To generate phylogenetic trees for BaYMV and BaMMV, six BaYMV and two BaMMV genomes were used. Each virus is a bipartite virus composed of two RNA fragments. Therefore, four independent phylogenetic trees were constructed. BLASTN was conducted to find known BaYMV and BaMMV genome sequences using the assembled BaYMV and BaMMV RNA fragments as a query against GenBank (http://www.ncbi.nlm.nih.gov/genbank/). Each RNA fragment sequence for each virus was aligned using the ClustalW program with default parameters. In de novo transcriptome assembly, some virus-associated contigs include partial sequences derived from the host plant. Those sequences can be identified by BLASTN search and sequence alignment on the reference virus genomes. Those unnecessary sequences derived from the host plant and poly-A tails at the 5′ and 3′ regions were deleted. We manually edited aligned sequences. A phylogenetic tree was constructed using the MEGA7 program with the neighbor-joining method with 1,000 bootstrap replicates and Kimura 2-parameter distance42.

Analyses of SNPs for BaYMV and BaMMV using transcriptome data

SNPs for six BaYMV and two BaMMV transcriptomes were analyzed as described previously29. In brief, the raw sequence reads from each transcriptome were aligned on the identified individual viral genome using the BWA program with default parameters. The assembled viral genome derived from each transcriptome was used for the reference to increase SNP specificity. According to our experience, the application of known viral reference genomes results in the identification of unexpected SNPs. The SAM files generated by the BWA program were converted into BAM files using SAMtools44. The sorted BAM files were used to generate the VCF file format using the mpileup function of SAMtools for SNP calling. Finally, we used BCFtools implemented in SAMtools to call SNPs. The positions of identified SNPs on each viral genome were visualized by the Tablet program45.

Design of primer-pairs and RT-PCR

We designed primer-pairs for four viruses, BaYMV, BaMMV, HvEV, and BVG. For each virus, two independent primer-pairs were designed. In case of BaYMV and BaMMV, two different primer-pairs for each RNA fragment were used.
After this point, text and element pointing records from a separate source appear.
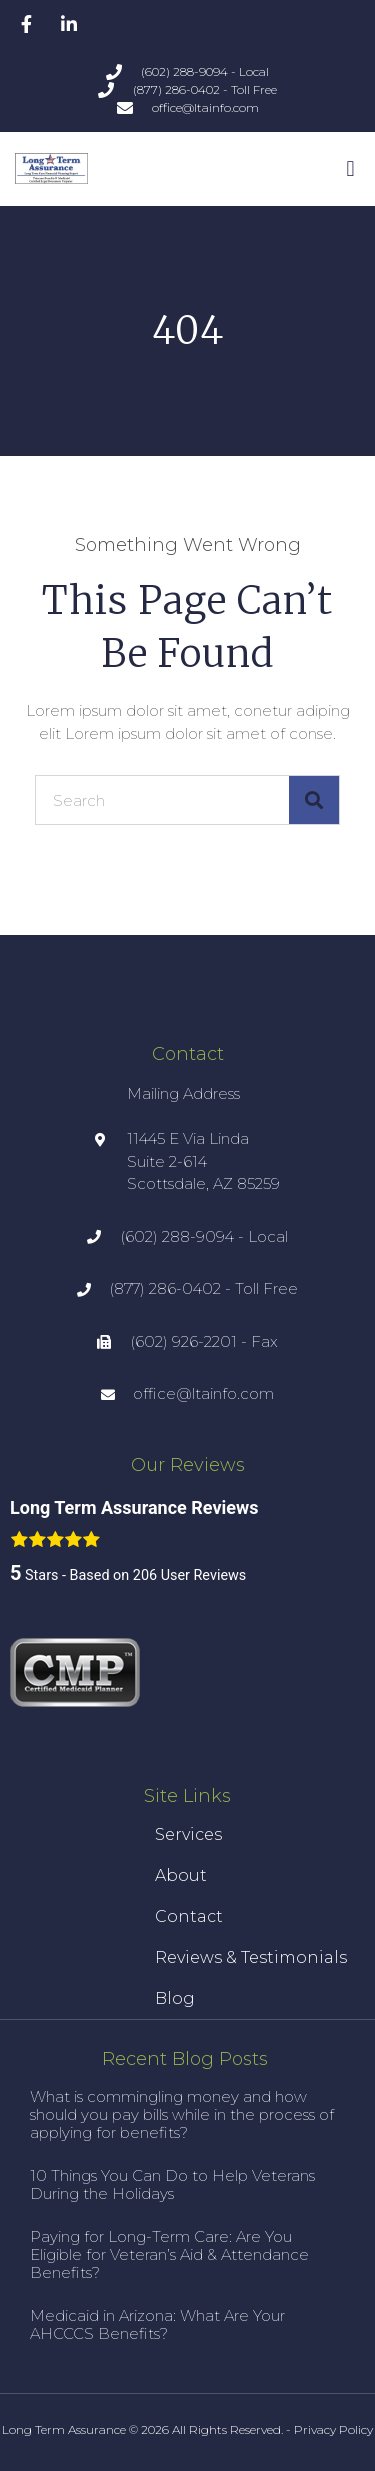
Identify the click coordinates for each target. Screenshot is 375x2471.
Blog (175, 1998)
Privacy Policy (333, 2429)
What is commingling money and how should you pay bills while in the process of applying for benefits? (182, 2114)
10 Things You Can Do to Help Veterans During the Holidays (172, 2184)
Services (188, 1834)
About (181, 1875)
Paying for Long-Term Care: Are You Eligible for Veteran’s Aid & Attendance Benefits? (169, 2254)
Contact (189, 1916)
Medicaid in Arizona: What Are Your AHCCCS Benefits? (157, 2324)
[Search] (314, 800)
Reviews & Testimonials (251, 1957)
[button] (350, 168)
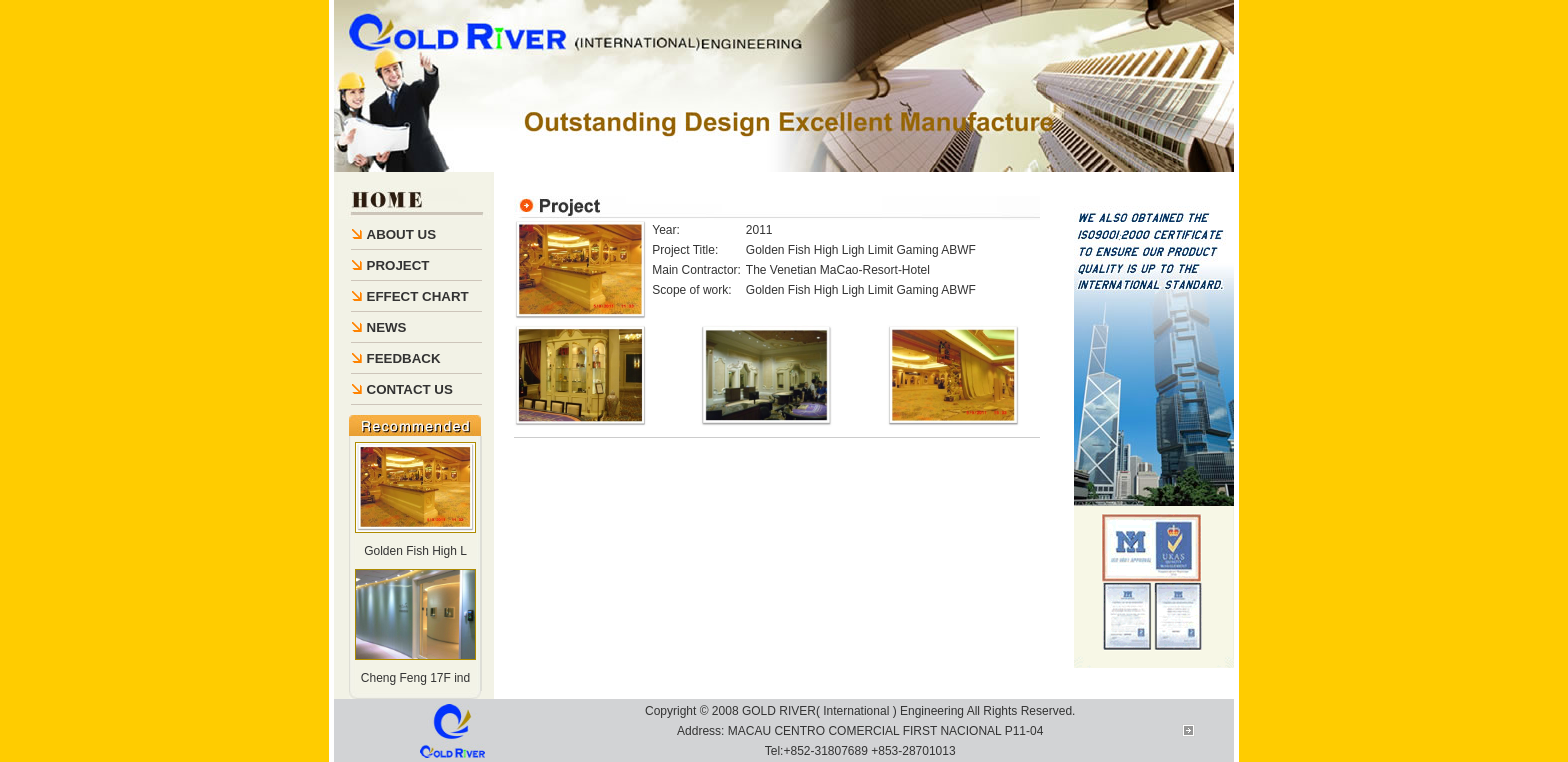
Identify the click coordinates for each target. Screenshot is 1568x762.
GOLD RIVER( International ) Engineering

The same total RNA from the pooled sample was used as a template in RT-PCR. RT-PCR was conducted using the DiaStar™ OneStep RT-PCR Kit (SolGent, Daejeon, Korea), and the cycling conditions were 50 °C for 30 min, 95 °C for 15 min followed by 30 cycles at 95 °C for 20 sec, 50 °C to 56 °C for 40 sec (the annealing temperature can be variable depending on Tm values of primers), and 72 °C for 1 min, with a final extension at 72 °C for 5 min. The amplified RT-PCR products were confirmed by gel electrophoresis followed by EtBr staining. The amplified RT-PCR product was cloned in the pGEM-T-Easy Vector (Promega, Wisconsin, US) followed by Sanger sequencing.